Fixing the leaky subsidy regime is a massive challenge, politically and operationally, and this is being taken on. Although multiple solutions have been proposed over the past decade, getting everyone a bank account is the first step for DBT. Here, the big idea of Pradhan Mantri Jan-Dhan Yojana (PMJDY) came to the forefront. The next big idea came from the Economic Survey—the JAM (Jan Dhan+Aadhaar+Mobile) trinity to effectively target subsidies. Niti Aayog has taken the idea further, to use the JAM trinity to match all existing DBT and socioeconomic databases. While cleaning out databases and matching them will be challenging, the policy intent is clear—widening the coverage of DBT, reducing leakages and moving towards precisely targeted subsidies.
The government has gone beyond just talk; there has been considerable action with many pieces falling into place to streamline the DBT process. The Aadhaar imbroglio that had hit liquified petroleum gas subsidy transfers last year was resolved, allowing the option of bank accounts, and both Aadhaar and PMJDY coverage continue to expand at a fast clip. Last December, 27 DBT schemes were extended from the initial 121 districts to the entire country, and 7 scholarship schemes were added. From April, the Mahatma Gandhi National Rural Employment Guarantee Scheme (MGNREGS) has been added to the DBT platform in 300 districts—this is a big step forward. The notifications on the MGNREGS payouts process show a willingness to address existing operational bottlenecks. For instance, payment of commissions to banks is now due on credit into the beneficiary account, rather than on withdrawal—this takes care of a major concern for the banks that are investing in extending services to all DBT beneficiaries in the last mile.

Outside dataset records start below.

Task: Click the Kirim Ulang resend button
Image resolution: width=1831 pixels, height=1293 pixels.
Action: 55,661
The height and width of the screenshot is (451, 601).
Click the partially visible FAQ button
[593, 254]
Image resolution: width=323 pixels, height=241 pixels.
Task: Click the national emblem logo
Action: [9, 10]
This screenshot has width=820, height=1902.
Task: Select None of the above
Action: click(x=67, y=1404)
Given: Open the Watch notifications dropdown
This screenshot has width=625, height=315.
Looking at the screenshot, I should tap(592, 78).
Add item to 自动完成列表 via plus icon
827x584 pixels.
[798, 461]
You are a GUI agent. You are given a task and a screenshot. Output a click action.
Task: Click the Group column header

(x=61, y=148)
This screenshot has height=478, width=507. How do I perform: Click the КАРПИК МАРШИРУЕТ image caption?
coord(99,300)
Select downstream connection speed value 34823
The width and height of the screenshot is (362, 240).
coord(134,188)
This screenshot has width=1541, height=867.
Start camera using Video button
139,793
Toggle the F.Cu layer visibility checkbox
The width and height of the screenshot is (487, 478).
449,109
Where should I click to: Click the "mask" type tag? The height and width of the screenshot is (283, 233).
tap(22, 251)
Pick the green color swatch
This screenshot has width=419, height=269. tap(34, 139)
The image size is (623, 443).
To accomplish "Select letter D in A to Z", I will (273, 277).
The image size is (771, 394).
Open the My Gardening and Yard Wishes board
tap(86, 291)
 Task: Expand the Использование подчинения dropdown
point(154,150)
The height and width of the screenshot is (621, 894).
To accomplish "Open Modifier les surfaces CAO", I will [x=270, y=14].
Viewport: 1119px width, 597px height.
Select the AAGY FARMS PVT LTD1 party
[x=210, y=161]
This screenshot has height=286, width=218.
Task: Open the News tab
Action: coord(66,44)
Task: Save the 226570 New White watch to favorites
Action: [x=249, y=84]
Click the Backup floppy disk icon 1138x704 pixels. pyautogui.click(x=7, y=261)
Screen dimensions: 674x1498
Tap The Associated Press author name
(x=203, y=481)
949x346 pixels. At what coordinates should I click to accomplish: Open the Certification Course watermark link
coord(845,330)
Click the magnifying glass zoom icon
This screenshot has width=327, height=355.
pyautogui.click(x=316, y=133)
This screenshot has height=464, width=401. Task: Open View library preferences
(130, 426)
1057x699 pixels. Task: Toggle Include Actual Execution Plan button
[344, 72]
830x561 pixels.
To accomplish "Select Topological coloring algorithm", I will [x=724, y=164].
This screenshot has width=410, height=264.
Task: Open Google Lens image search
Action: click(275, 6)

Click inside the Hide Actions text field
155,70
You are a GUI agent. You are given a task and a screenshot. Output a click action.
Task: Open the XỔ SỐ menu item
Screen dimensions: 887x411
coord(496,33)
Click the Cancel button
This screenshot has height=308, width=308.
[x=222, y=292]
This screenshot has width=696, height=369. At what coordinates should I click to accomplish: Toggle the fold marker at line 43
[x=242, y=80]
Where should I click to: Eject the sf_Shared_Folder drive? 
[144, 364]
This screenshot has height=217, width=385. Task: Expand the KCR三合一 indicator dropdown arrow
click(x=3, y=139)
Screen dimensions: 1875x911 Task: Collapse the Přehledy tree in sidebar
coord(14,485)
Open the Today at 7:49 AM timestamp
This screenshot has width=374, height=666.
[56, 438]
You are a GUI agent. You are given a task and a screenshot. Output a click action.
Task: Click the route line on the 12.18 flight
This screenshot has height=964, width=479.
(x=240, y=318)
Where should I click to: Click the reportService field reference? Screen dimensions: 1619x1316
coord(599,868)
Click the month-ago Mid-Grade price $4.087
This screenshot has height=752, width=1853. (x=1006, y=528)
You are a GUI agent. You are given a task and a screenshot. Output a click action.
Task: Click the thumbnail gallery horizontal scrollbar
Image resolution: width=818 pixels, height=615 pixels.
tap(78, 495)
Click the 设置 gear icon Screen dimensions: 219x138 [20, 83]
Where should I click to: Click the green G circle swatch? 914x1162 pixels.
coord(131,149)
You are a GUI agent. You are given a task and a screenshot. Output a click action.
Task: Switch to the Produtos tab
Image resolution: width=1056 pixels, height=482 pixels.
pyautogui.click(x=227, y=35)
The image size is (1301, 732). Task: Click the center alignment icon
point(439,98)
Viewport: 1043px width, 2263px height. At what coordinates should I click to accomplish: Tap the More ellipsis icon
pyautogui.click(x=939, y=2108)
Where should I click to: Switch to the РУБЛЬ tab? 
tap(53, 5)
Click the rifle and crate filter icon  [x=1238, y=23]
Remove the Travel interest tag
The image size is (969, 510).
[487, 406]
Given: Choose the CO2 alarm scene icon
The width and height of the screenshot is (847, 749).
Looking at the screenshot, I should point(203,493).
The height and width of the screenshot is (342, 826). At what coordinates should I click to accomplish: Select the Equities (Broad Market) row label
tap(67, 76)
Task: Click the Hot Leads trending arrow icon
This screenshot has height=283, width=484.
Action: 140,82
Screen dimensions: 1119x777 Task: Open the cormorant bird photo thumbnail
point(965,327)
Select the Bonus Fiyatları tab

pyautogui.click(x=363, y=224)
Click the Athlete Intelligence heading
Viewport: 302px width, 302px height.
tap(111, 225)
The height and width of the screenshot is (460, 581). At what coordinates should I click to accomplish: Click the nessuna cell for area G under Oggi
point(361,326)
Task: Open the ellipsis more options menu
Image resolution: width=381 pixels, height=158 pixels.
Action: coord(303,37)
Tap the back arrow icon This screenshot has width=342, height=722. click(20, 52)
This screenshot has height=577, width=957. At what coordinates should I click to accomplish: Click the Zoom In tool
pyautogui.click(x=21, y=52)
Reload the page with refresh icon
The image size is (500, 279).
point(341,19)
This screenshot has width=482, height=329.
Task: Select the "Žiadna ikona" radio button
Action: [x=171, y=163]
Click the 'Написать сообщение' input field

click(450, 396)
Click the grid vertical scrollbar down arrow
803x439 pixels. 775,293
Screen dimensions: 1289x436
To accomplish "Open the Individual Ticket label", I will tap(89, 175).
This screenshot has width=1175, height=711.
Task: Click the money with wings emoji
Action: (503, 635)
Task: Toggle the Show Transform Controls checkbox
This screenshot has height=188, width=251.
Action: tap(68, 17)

Further, all central sector and centrally-sponsored schemes under DBT had a May-end deadline to implement electronic transfers of payments directly into beneficiary accounts and to complete digitization of beneficiary lists and seed them with Aadhaar numbers by end-June.
Achieving these deadlines would represent a major milestone in the DBT initiative. The department of financial services has improved monitoring effectiveness, and has moved beyond account opening as a sole target. The new monitoring parameters include indicators such as zero-balance accounts, active business correspondent agents and agents getting the minimum remuneration prescribed by PMJDY. So there is a sharp focus on account usage and system efficiency.
Yet, in all this, one critical issue—the commercial viability of the network that connects to the beneficiaries at the last mile—doesn’t seem to be getting due attention. The DBT commissions issue has always been contentious. In 2012, the Task Force on an Aadhaar-Enabled Unified Payment Infrastructure had estimated a 3.14% commission as essential to ensure a robust rollout of agents, but in reality the rates allowed have been 1-2%. In January, the finance ministry fixed DBT commissions for banks: for urban schemes, at the National Electronic Funds Transfer/ Aadhaar Payment Bridge rate, but for rural schemes, the rate was fixed at 1%, subject to an upper limit of ₹ 10 per transaction.
The ground reality is that banks and their agents bear the responsibility of providing services to beneficiaries across the country, but in the absence of adequate compensation, the links are breaking. Since 2006, banks have been given targets to cover villages, and while the number of agents kept growing on paper, in reality Consultative Group to Assist the Poor-College of Agricultural Banking and MicroSave surveys have shown high levels of dormancy and attrition. With low numbers of daily transactions, the commission levels per transaction are too meagre for an agent’s sustenance. The problem lies precisely in the rural areas, particularly where population and transaction levels are low and the burden of banking rests solely on the agents.
The latest detailed costing analysis from MicroSave shows that 2.36% is the break-even charge. Two points stand out in the MicroSave analysis: a) cost as a percentage of transaction value will decline substantially as volumes increase over time, and b) the savings to the government through lower administrative costs and leakages are significant, e.g. comparable to covering this year’s outlay of the rural development ministry. Details of costing and savings can be seen in the study, but the point is that higher commissions, at least 3% in rural areas, are absolutely crucial now, are not needed in perpetuity and will bring substantial returns to the government immediately. Interestingly, in the Jan Suraksha schemes, higher payouts are specified— ₹ 30 to the business correspondent/micro/corporate agent and ₹ 11 to the participating bank of the ₹ 330 annual premium, approximating 10% commission.
The finance ministry must address this lacuna in DBT at the earliest. Without sufficient bread and butter for agents at the last mile, all the big ideas and push will come to naught and the road ahead for inclusion will end up in a jam.
Sumita Kale is with the Indicus Centre for Financial Inclusion.